▸ Task brief: Please repeat word for word the part of the game review below starting with "No, I really" and going on through "sane, that’s who!".

▸ Source text:
☆ ☆ ☆
Avast! A horde o’ buccanneer dogs be comin’ t’ pillage yer tranquil village …o’ pirates. Or t’ steal yer ships. Or be it t’ get away on the’r own ships? Whatere the reason, ye’d best be killin’ them or ’tis Davy Jones’ locker fer ye!
No, I really can’t sustain that dialect for the entire review. It would drive me mad.
Horn Swaggle Islands is a pirate themed Tower Defense game. Be a pirate commander deploying pirate defenses in tropical pirate locations against pirates. Pirate! Maybe it’s a touch odd from a story perspective, but who cares about motivation when the game is good? And who doesn’t like a pirate theme regardless? Nobody sane, that’s who!
The learning curve on the Islands is steep. In fact, if you can get any impression from the Trial other than “it’s a tower defense game”, it would have to be “it’s a monkey-loving HARD tower defense game”. The guys at Pencel Games must have realized this, so they provided us with the full game to have a go at. I played the second island (the first is a very basic tutorial) in my spare time for two days before I survived the 8th wave of attackers. I played for two more before I could survive the 18th wave. There are 44.
☆ ☆ ☆
▸ Entries shown:
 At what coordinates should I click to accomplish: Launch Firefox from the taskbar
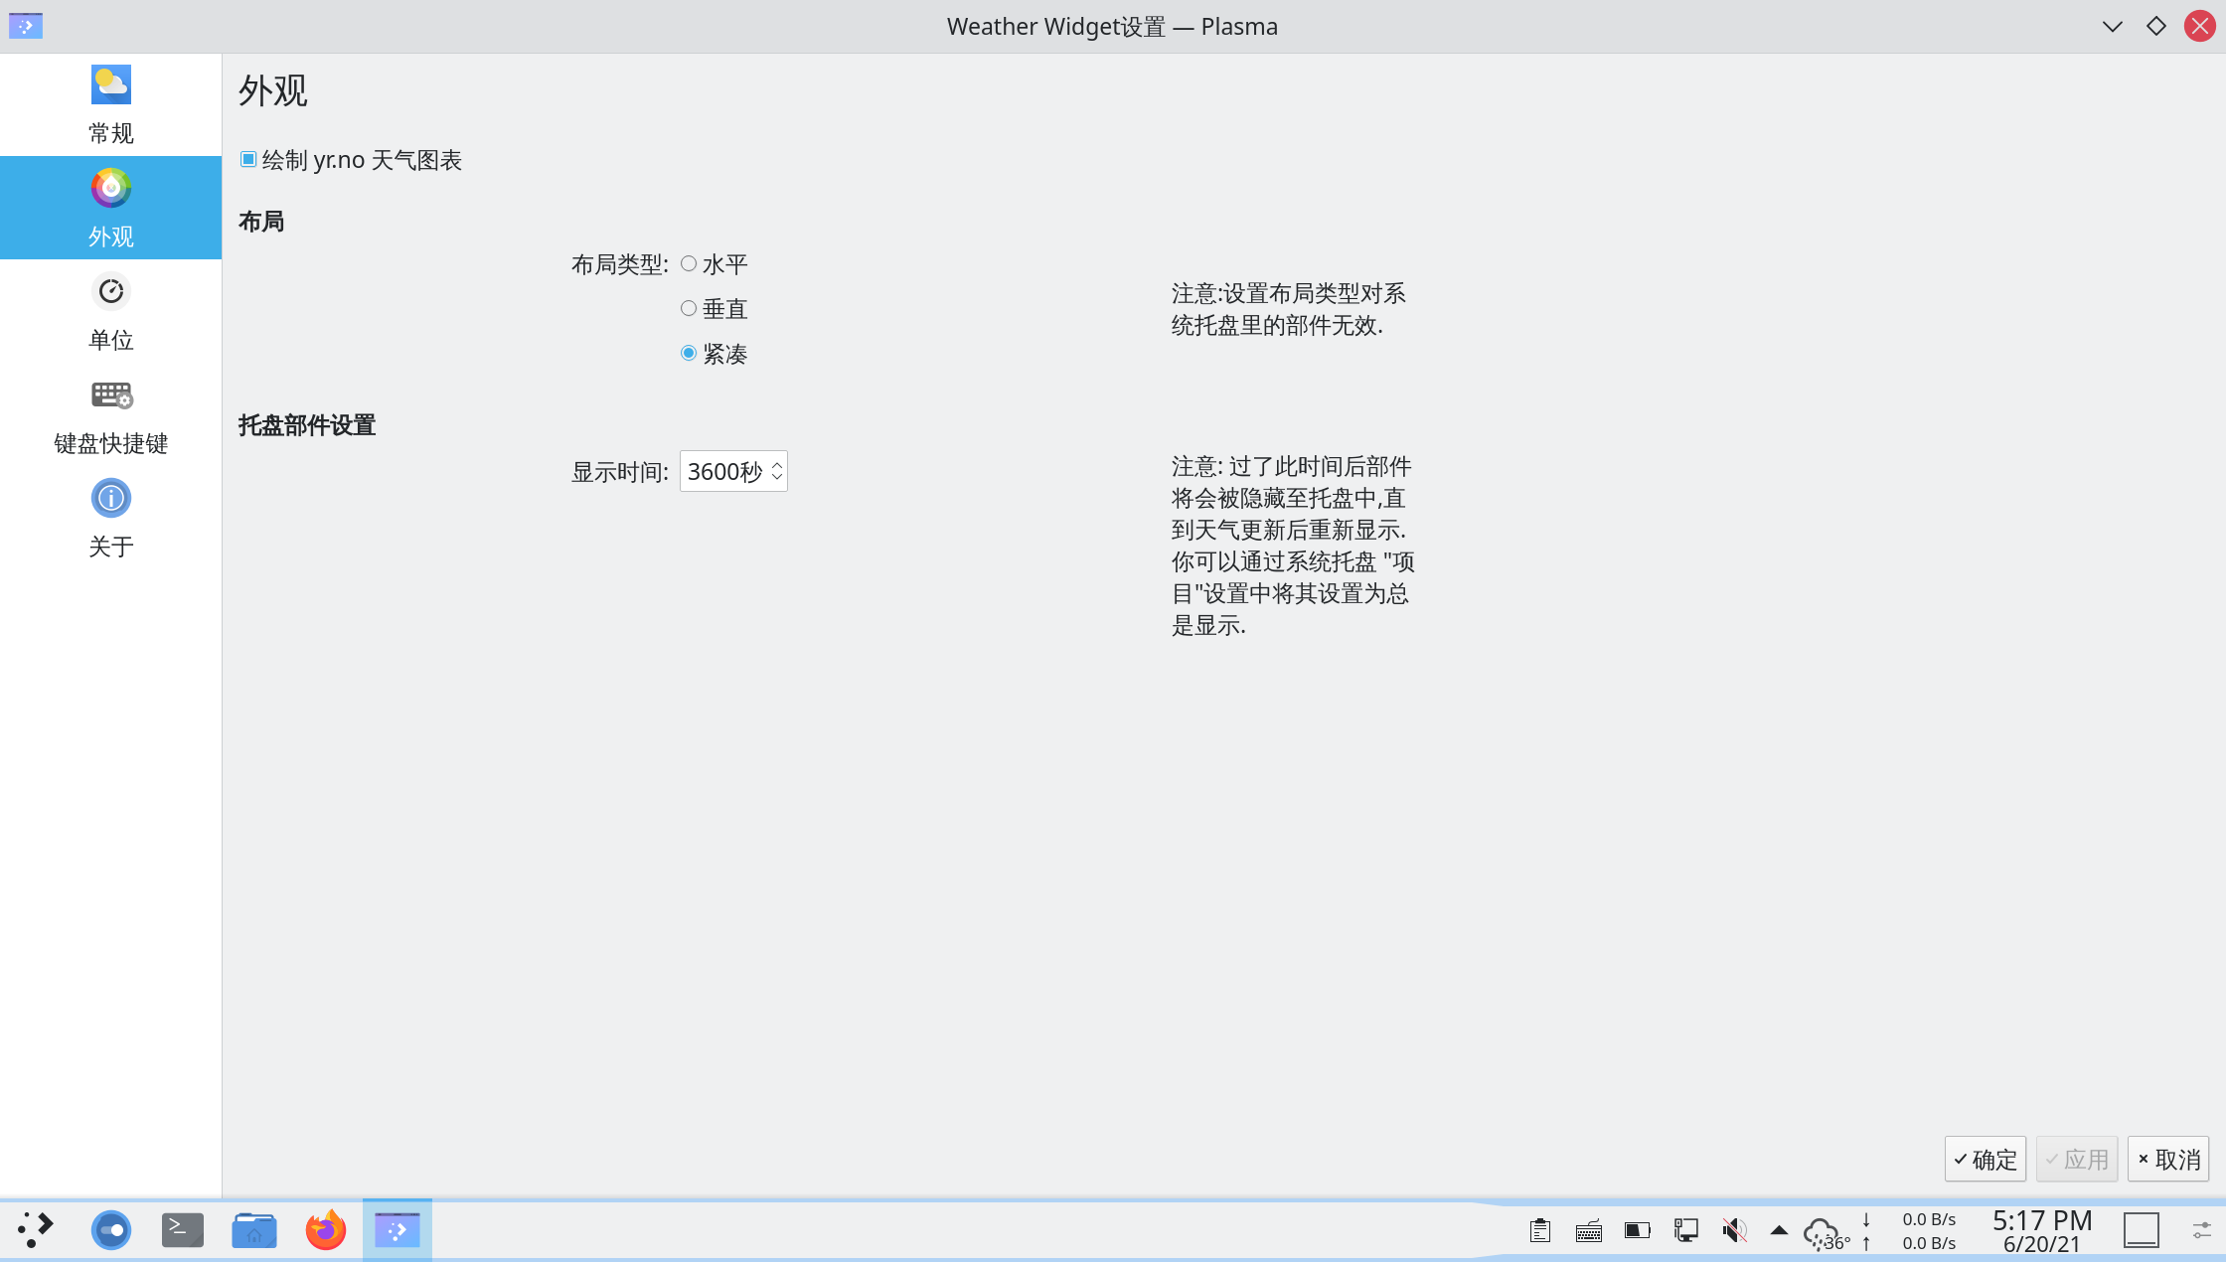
☆ ☆ ☆
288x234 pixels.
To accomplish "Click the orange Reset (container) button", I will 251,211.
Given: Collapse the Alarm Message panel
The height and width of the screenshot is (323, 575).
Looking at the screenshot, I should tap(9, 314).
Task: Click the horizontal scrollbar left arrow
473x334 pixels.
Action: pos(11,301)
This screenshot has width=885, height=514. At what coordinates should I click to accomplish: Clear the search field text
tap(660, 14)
☆ ☆ ☆
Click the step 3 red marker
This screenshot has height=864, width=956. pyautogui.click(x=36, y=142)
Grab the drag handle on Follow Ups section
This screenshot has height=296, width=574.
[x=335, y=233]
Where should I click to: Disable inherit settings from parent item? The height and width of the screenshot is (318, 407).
☆ ☆ ☆
▸ Answer to the task:
No, I really can’t sustain that dialect for the entire review. It would drive me mad.
Horn Swaggle Islands is a pirate themed Tower Defense game. Be a pirate commander deploying pirate defenses in tropical pirate locations against pirates. Pirate! Maybe it’s a touch odd from a story perspective, but who cares about motivation when the game is good? And who doesn’t like a pirate theme regardless? Nobody sane, that’s who!